WHAT YOU ARE ASKED TO DO: Among the entries below, find the lines that hold the word "Teoría" and report them.

DATA LISTING:
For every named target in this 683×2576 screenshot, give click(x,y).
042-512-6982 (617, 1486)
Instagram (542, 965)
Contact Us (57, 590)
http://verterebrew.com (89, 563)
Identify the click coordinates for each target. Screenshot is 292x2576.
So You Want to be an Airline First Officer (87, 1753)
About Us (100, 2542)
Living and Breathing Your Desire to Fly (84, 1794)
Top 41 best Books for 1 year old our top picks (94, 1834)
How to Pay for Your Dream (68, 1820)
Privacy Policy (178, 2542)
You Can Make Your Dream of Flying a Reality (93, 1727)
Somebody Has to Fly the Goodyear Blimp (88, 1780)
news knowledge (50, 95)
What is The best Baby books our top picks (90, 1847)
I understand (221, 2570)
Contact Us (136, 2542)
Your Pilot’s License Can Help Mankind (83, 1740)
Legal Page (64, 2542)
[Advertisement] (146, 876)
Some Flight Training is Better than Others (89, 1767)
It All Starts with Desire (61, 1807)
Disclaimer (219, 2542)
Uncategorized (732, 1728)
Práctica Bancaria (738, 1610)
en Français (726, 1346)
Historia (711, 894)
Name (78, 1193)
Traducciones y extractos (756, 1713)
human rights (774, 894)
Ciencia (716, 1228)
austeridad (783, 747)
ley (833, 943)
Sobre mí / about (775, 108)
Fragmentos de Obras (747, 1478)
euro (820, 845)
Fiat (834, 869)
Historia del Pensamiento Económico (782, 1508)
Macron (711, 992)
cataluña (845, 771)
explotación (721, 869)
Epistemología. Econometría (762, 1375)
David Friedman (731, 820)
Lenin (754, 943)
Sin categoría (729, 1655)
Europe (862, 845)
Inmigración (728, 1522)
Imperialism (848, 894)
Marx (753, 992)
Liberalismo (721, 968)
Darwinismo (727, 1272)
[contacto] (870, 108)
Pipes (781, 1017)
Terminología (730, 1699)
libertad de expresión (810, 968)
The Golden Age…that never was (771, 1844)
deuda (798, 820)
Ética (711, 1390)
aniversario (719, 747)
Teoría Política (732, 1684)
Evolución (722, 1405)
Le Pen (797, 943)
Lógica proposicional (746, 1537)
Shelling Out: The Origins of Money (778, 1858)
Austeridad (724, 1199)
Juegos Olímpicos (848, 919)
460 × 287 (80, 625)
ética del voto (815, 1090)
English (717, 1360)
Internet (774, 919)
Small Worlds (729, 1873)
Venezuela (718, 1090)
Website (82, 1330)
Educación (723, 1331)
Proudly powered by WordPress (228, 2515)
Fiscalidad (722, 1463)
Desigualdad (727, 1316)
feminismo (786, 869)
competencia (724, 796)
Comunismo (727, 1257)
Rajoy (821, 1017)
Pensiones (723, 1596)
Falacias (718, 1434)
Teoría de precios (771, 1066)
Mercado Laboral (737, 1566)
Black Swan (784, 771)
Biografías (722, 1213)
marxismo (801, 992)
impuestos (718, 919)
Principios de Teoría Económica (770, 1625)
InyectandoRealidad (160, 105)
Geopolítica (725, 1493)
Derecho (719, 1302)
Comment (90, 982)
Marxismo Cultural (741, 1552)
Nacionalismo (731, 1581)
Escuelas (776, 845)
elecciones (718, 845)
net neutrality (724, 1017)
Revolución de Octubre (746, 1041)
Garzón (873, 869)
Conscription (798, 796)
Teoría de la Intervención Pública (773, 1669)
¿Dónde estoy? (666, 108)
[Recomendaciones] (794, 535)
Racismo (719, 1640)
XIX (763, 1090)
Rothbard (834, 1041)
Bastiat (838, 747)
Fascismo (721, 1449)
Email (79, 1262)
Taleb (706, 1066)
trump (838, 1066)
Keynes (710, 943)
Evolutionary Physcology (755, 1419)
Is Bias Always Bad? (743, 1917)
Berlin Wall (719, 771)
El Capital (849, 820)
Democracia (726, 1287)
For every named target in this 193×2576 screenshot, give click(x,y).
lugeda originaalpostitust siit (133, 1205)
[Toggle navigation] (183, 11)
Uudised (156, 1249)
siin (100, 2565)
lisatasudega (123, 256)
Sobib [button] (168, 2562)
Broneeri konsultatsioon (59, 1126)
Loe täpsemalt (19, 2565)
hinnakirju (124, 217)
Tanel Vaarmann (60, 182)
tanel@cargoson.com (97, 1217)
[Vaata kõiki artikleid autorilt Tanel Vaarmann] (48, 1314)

RESPONSE:
Teoría Política (732, 1684)
Teoría de precios (771, 1066)
Principios de Teoría Económica (770, 1625)
Teoría de la Intervención Pública (773, 1669)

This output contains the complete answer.